What makes remote recruiting like a guided missile launch includes:
1. Lag Time: Whatever delays are allowed, e.g., by the communications technology, between query, proposal, instructions and the sought response can provide a clear benefit and a safety net for at least one party, and maybe both. For example, lag time that can be very useful in dispatching nose-cone recovery ships can comparably benefit an emailed applicant who is unprepared, not quick on the feet, has something to hide, otherwise needs to stall, needs further information or authorization, and/or who might an be betrayed by incongruities of facial expression and verbal response in a live in-person or quasi-in-person video interview.

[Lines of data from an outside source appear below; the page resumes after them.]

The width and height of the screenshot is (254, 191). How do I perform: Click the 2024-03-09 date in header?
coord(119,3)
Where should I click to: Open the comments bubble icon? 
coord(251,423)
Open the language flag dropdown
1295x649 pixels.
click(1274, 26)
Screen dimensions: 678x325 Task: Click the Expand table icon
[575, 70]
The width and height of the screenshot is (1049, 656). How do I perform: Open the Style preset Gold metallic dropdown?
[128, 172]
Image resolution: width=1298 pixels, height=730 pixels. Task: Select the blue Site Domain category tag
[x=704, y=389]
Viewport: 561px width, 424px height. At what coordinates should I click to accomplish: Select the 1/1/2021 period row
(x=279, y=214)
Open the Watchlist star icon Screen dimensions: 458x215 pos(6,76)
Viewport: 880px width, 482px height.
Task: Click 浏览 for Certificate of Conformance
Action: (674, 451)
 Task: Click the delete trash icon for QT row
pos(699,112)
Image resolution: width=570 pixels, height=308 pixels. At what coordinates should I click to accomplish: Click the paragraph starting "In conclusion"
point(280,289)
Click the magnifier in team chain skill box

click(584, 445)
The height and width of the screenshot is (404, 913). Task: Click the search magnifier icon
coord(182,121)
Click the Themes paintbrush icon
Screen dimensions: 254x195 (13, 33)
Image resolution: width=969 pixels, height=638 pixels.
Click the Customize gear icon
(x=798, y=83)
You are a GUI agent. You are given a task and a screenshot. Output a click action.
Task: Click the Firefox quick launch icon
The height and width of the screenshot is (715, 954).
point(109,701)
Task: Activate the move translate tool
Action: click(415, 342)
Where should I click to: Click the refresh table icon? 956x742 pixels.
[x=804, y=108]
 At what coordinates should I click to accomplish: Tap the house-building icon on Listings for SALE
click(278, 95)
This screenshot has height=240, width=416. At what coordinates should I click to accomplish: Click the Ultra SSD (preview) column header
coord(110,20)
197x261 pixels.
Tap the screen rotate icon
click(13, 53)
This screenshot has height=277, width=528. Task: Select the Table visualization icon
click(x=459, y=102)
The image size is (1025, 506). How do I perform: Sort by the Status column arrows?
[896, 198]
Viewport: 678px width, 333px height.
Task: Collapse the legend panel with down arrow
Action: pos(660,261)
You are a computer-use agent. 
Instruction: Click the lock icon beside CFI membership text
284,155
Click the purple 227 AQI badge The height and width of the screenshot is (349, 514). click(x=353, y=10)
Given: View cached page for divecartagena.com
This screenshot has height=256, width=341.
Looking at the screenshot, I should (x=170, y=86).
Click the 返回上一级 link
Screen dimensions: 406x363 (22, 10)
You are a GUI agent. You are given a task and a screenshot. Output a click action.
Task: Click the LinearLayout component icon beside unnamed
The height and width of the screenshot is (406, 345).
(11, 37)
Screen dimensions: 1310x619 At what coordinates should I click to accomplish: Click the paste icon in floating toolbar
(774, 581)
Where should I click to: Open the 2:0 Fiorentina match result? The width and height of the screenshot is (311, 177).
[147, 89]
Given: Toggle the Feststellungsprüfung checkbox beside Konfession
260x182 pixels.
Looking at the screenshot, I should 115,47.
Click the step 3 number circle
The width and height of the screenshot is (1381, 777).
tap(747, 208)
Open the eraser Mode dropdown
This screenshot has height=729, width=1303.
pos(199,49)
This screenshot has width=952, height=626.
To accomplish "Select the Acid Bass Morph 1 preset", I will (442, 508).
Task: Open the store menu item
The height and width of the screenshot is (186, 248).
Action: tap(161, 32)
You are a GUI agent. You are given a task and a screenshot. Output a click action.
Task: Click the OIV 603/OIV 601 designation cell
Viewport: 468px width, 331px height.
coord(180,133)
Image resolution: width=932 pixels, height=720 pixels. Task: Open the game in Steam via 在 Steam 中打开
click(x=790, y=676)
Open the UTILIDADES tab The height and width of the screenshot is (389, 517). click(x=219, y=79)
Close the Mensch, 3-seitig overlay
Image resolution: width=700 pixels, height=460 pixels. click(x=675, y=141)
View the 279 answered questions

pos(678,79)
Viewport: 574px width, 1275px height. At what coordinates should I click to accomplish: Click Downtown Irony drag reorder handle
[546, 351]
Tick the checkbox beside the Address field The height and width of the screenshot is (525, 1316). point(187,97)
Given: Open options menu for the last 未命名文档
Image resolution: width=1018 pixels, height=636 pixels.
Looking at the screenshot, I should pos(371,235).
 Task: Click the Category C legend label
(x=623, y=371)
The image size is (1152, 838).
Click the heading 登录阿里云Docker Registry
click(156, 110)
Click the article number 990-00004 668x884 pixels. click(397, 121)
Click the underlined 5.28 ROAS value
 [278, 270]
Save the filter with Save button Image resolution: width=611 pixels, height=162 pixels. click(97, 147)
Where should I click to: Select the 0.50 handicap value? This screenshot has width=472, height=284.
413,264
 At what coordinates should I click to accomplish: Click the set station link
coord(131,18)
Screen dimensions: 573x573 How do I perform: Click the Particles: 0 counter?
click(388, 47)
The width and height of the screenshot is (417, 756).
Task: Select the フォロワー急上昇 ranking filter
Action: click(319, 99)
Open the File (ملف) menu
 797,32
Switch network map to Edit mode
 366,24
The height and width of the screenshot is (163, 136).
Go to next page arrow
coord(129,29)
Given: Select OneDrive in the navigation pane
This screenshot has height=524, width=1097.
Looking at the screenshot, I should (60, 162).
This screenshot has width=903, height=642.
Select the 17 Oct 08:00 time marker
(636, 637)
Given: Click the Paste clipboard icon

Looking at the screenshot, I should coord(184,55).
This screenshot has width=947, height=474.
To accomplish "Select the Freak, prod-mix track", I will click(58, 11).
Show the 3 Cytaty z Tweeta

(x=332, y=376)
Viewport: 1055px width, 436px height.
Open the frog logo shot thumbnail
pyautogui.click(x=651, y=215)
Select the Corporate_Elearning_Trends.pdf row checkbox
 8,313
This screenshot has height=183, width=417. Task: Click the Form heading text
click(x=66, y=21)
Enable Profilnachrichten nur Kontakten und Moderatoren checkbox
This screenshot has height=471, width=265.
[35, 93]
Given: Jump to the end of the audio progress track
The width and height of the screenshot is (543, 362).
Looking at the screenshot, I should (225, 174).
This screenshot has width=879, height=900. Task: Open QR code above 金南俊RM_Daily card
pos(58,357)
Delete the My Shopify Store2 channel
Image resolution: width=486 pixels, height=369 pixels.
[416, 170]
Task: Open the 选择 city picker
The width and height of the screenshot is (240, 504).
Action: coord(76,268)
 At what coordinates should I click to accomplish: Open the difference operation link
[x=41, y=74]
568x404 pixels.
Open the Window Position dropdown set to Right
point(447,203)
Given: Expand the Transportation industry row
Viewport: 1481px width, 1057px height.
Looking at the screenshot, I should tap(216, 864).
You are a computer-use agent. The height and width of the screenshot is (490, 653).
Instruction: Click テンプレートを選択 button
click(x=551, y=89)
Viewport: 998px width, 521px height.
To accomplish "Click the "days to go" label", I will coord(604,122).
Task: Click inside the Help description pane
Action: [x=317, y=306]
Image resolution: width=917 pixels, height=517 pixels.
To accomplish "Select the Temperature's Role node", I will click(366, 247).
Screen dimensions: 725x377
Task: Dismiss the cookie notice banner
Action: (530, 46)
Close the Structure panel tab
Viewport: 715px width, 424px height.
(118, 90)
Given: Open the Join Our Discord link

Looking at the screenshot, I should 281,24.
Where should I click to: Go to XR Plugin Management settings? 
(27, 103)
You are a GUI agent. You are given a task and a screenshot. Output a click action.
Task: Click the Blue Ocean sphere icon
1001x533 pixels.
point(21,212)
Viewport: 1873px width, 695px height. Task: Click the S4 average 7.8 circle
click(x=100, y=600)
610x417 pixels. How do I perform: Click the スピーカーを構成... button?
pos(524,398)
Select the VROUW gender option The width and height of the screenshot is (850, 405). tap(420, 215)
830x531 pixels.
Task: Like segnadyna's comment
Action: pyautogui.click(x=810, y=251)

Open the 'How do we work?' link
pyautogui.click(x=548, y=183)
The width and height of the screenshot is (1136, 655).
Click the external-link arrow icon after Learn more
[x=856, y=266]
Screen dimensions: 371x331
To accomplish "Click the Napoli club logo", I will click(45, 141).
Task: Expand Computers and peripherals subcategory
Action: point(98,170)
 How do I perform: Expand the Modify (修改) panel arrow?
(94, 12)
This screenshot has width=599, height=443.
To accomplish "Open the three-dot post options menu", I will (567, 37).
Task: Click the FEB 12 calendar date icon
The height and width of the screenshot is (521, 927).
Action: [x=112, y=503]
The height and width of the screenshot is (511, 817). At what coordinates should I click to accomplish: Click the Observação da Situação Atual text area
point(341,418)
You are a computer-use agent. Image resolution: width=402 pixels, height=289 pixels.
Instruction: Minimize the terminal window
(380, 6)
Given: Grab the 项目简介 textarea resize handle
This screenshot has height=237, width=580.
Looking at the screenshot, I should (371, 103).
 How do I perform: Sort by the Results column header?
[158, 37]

Such lag time can be beneficial to both, yet for different reasons, e.g., the recruiter can be spared the embarrassment of embarrassing the unprepared candidate with regard to some particular question, when he’s otherwise very interested in the candidate. On the other hand, the candidate can prepare an answer. In missile launches, lag time may also allow one side to mobilize its defenses or flee, if the alert is timely and lag time is sufficient.
As for costs, lag time in both missile launched and recruiting can be very costly, although on vastly and tragically different scales: Correlative to the idea of escaping troops is the evasive candidate or recruiter: The normal delays inherent in the medium of communication in recruiting can be exploited and played to get a reprieve that buys time for competing job-searches or recruitment efforts.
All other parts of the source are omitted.